The other post hoc analyses also looked at the hemodynamic parameter changes during the STELLAR trial, and it showed significant improvement in PVR, mean PAP, and mean right atrial pressure. And then on the right-hand side, you can also see effects on the systemic vasculature that are probably indirect positive effects. What's also interesting is the wedge pressure did not change, which shows a lowering of the left ventricular work and volume, which I think it's an important parameter.
And lastly, 2 of the very important parameters that we don't necessarily measure in clinical practice, but I think these 2 measures, PA compliance and RV [right ventricle] work, are very crucial to better understand how is the right ventricle coping with the increased workload against an increased pulmonary vascular resistance. So PA compliance and right ventricular work both improved significantly in the sotatercept arm.
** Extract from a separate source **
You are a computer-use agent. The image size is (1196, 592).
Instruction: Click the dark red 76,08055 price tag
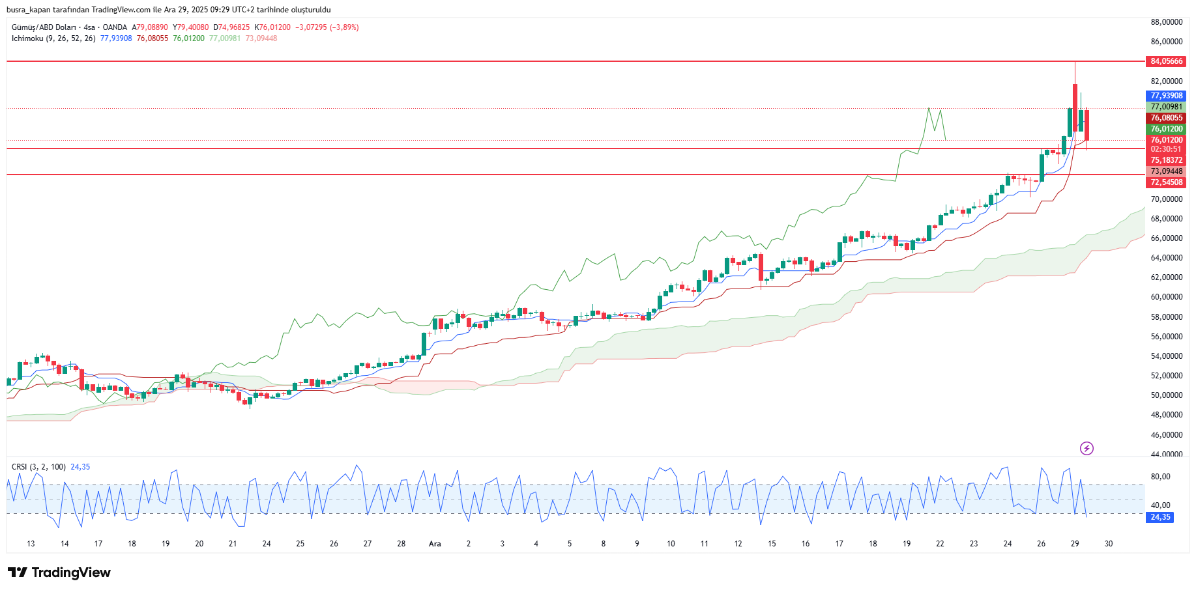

And then on the right-hand side, you can also see other parameters, such as PA elastance and RV power, as well, as SvO2.
So we have to talk also about the safety of the drug. Is this drug safe to be used in our patients? So this is a summary of the safety profile, measured during the STELLAR trial, where we could see a slight increase in bleeding events, which were mostly epistaxis and were mostly not severe. There was an increase in hemoglobin that could be counteracted by decreasing the dose or temporary dose holds. Also mild to moderate thrombocytopenia, also not associated with very severe events. A slight increase in blood pressure and events of telangiectasias that have occurred in more patients in the sotatercept arm versus the placebo.
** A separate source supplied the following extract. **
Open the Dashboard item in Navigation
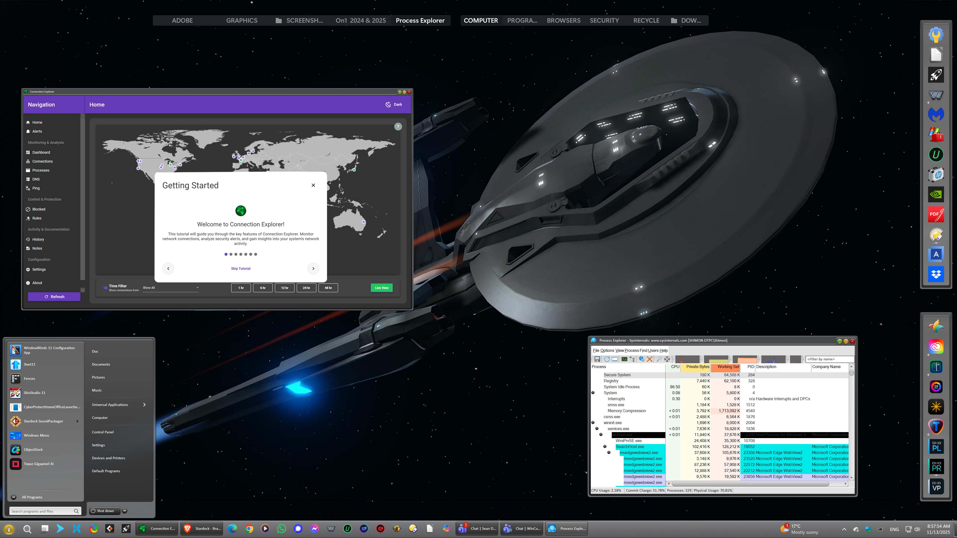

In conclusion, if we look at a new therapy that is emerging that has been recently approved by the FDA for patients with PAH as an activin signaling inhibitor, sotatercept can be considered in patients in PAH group 1 who are symptomatic, who you don't think that on background therapy are well controlled. And then we can talk a little bit later of how you decide if they're under good control or not. Make sure that they're not pregnant and that their platelets are over 50,000. You start at 0.3 mg/kg subcutaneously. You monitor hemoglobin and hematocrit and platelets before each dose for at least 5 doses and periodically thereafter. And then after the first dose, if the drug is tolerated, you increase it to 0.7 mg/kg sub-q every 3 weeks, with monitor of the functional class, risk score, so its effects, but also tolerability events.
With that, my time is up. Thank you for joining me today.